Jakarta, FAKTIVA.TV — Genap satu tahun Program Makan Bergizi (MBG) berjalan di bawah kepemimpinan Prabowo–Gibran, yang menjadi salah satu janji utama mereka saat Pemilu 2024 lalu. Program ini dirancang untuk memperbaiki kualitas gizi siswa di seluruh Indonesia, termasuk wilayah padat seperti Jabodetabek. Namun di balik niat baiknya, pelaksanaan MBG tak luput dari tantangan dan perdebatan di lapangan.
Antusias dan Keluhan di Sekolah
Salah satu sekolah penerima program di tahap awal adalah SDN Lengkong Gudang, Serpong, Tangerang Selatan. Di hari pelaksanaan, ratusan siswa tampak menikmati menu nasi, daging sapi bulgogi, tumis tahu, sayur wortel jagung, dan buah jeruk.
Meski banyak yang senang, sebagian siswa mengeluhkan tekstur daging yang keras.
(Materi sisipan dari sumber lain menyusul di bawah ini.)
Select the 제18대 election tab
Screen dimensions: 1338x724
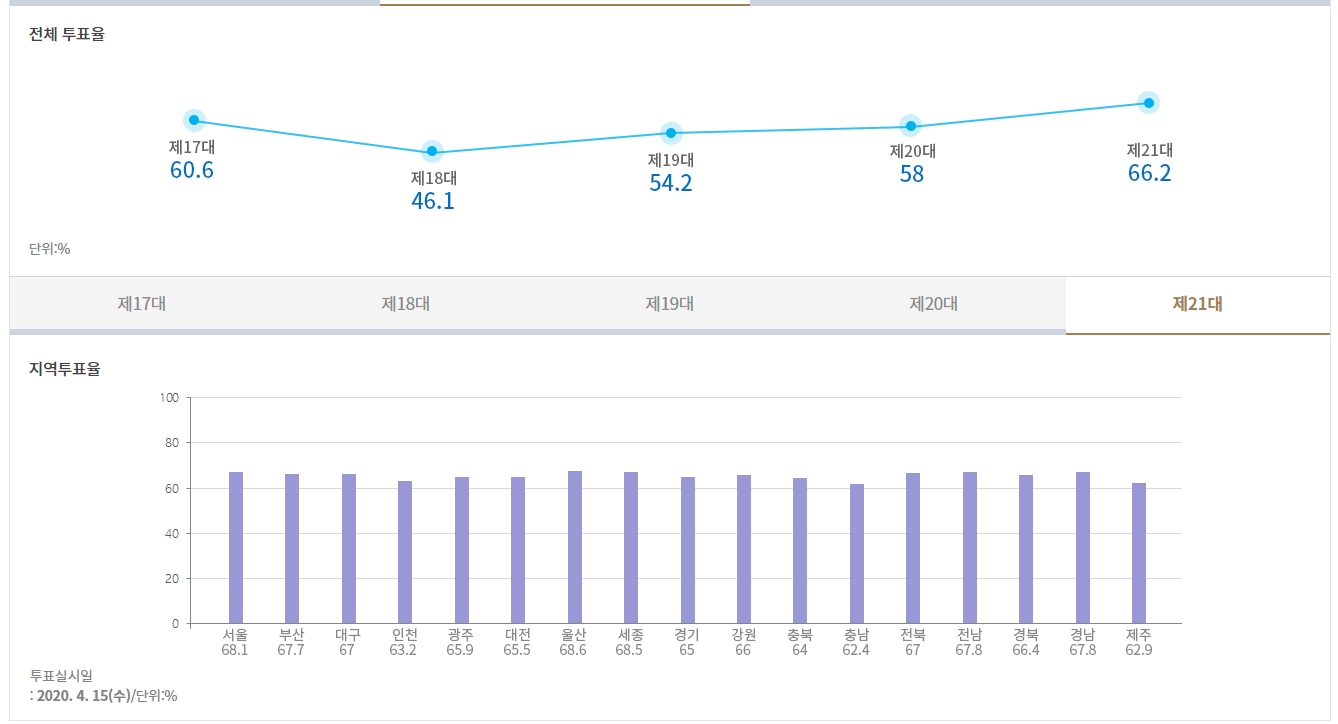405,304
“Enak sih, tapi dagingnya susah dikunyah,” ujar Afzar, siswa kelas 1B.
Program ini juga mengubah kebiasaan jajan anak-anak. Sejumlah siswa mengaku tak lagi membeli makanan di luar karena sudah kenyang. Untuk menjaga kebersihan dan ramah lingkungan, mereka diwajibkan membawa alat makan sendiri agar sisa makanan bisa dibawa pulang.
Kantin Sekolah Sepi, Pedagang Galau
Namun di sisi lain, para pedagang kantin mulai merasakan dampaknya. Di SDN 01 Bangka Pagi, Jakarta Selatan, beberapa lapak tutup karena dagangan tidak lagi laku.
Yuni (59), penjual nasi goreng, mengaku omzetnya menurun drastis.
“Anak-anak udah kenyang makan gratis pagi-pagi. Sekarang paling beli minum aja,” keluhnya.
Kondisi serupa dialami Sri Herastuti (50), penjual nasi ayam, yang kini lebih berhati-hati membeli bahan baku karena takut rugi. Ketua DPRD DKI Jakarta Khoirudin menilai, dampak ini memang tidak bisa dihindari, namun ia percaya pedagang masih punya peluang di jam istirahat berikutnya.
Larangan Program Serupa dan Arah Kebijakan Baru
Gubernur DKI Jakarta Pramono Anung menyatakan, pemerintah daerah dilarang membuat program serupa MBG. Kebijakan itu merujuk pada arahan Badan Gizi Nasional (BGN) agar tidak terjadi tumpang tindih anggaran.
Sebagai gantinya, Pemprov DKI mengalihkan program sarapan gratis menjadi renovasi kantin sekolah, yang kini akan berfungsi sebagai Satuan Pelayanan Pemenuhan Gizi (SPPG).
“Kantin diubah jadi pusat pelayanan gizi, supaya lebih efektif dan terintegrasi,” jelas Kepala BGN, Dadan Hindayana.
Perluasan Dapur Umum di Tangerang Selatan
Di Tangerang Selatan, Dinas Pendidikan mencatat perkembangan signifikan. Kini MBG telah hadir di lima dari tujuh kecamatan.
“Dulu hanya lima sekolah, sekarang sudah ada dua dapur di Serpong, dan di Ciater bisa menjangkau hingga 3.500 penerima manfaat,” ungkap Deden Deni, Kepala Dinas Pendidikan Tangsel.
Meski distribusi berjalan lancar, jumlah dapur masih jauh dari kebutuhan ideal untuk melayani sekitar 300 ribu siswa dari PAUD hingga SMP. Pemerintah daerah kini tengah mencari lahan tambahan dan berkoordinasi dengan BGN untuk mempercepat ekspansi program.
Peluang untuk UMKM dan Masyarakat
BGN juga membuka peluang bagi masyarakat untuk menjadi mitra dapur MBG. Langkah ini diharapkan tak hanya memperluas jangkauan program, tapi juga memberdayakan pelaku usaha kecil agar ikut berperan dalam peningkatan gizi anak-anak Indonesia.